Nacht-Express
- Type: Daily newspaper
- Publisher: Express-Verlag, G.m.b.H
- Founded: 7 December 1945
- Ceased publication: 30 April 1953
- Language: German
- City: East Berlin
- Country: East Germany
- OCLC number: 11992519

= Nacht-Express =

East German tabloid newspaper (1945–1953)

Nacht-Express was a daily tabloid newspaper published in East Berlin, East Germany, between 1945 and 1953. It was one of the five East German newspapers of which licenses were owned by non-partisan or non-official individuals.

==History and profile==
Nacht-Express was first published in Berlin on 7 December 1945. Its license holder was a private individual who had no party affiliation or no governmental post.
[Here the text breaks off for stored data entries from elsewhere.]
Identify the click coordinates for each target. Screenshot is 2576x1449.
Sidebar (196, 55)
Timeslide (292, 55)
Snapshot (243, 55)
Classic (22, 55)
Therefore, the paper was allegedly independent. The publisher of Nacht-Express was Express-Verlag, G.m.b.H based in East Berlin. The paper sold 250,000 copies in its first year. Nacht-Express was an evening newspaper which focused on entertainment-oriented news. It rarely covered public affairs and political news. In the front page it featured world news which was taken from Soviet sources, British sources, Associated Press and United Press. The paper had detailed sections for sports and for the fiction, criticism, or light literature. Paul Wiegler was the editor of the latter section.

Rudolf Kurtz was the founding editor-in-chief of the paper. One of the contributors was Hannolore Holtz who wrote on cultural and entertainment news. The paper ceased publication on 30 April 1953.